Aloha From Hell is the long-awaited third volume in Richard Kadrey's hard-boiled, kick-ass supernatural horror series Sandman Slim (the other two being the Satanic revenge novel Sandman Slim and the hard-boiled zombie thriller Kill the Dead). The series' hero, Stark (AKA "Sandman Slim"), was a wild-talent magician whose jealous coven sent him from LA to Hell, where he spent 20 years fighting hellions in a gladiator pit by day and assassinating the princes of Hell by night. When he escaped to Earth and discovered that his nemesis Mason had killed his beloved Alice, he exacted slow and brutal revenge on the whole magic circle — except Mason, whose power had grown and who had seemingly disappeared from the universe and zipped it up behind him.
In Aloha, Stark has finally started to recover from his time in Hell, to become something better than "the monster who kills monsters" — in other words, he's losing his edge. He's falling in love (with another monster, of course), and has taken up hobbies (like cat burglaring with the immortal alchemist Vidocq, who invented forensic science 150 years ago, just before he figured out how to infinitely extend his life and switched to thieving).

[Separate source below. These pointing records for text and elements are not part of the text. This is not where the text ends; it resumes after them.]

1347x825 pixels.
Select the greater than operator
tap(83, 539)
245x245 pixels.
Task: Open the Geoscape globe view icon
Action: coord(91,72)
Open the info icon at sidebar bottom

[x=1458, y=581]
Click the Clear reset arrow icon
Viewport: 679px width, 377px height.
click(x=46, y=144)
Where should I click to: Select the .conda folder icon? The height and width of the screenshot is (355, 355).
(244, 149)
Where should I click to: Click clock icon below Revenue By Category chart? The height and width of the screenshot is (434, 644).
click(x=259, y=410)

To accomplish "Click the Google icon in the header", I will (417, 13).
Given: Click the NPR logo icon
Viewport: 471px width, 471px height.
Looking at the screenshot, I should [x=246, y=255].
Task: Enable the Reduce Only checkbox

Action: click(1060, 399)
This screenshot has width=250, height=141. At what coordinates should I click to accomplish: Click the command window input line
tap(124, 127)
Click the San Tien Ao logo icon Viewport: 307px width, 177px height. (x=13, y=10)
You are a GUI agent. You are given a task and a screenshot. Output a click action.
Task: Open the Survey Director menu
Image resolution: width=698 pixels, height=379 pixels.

But Stark isn't compatible with peace (even relative peace), and it's not long before Stark finds himself embroiled in a new adventure: an exorcism of a rich kid in Studio City, assisted by a defrocked priest who dabbles in Cthulhuism. And as has been the pattern in the other two books, every complication reveals itself to be the work of Mason, Stark's old archnemesis, who has been bottled up in Hell, but hasn't let that get him down — he's made lemonade out of his lemons and is organizing the legions of Hell under his banner in a plot to storm Heaven and destroy the universe. The usual Sandman Slim stakes, in other words.
I've been reading Kadrey since his days as one of the original, Mirrorshades-era cyberpunks, and this bad-ass supernatural horror stuff is clearly the material he was born to write. Kadrey has an ungodly (literally) amount of fun with Stark's wryer-than-wry and violenter-than-violent observations and dialog (as Stark is pushed into the bottomless, boiling blood of the River Styx, he quips, "As a great man once said, 'I never should have switched from Scotch to martinis'").
And don't let the "supernatural" label throw you off: Kadrey isn't reboiling the thrice-brewed tea of Stoker or Rami or Crowley in these books. He goes back to the old grimoires and the Ur legends and plunders them for monsters, demons and metaphysics that are so ancient they're fresh.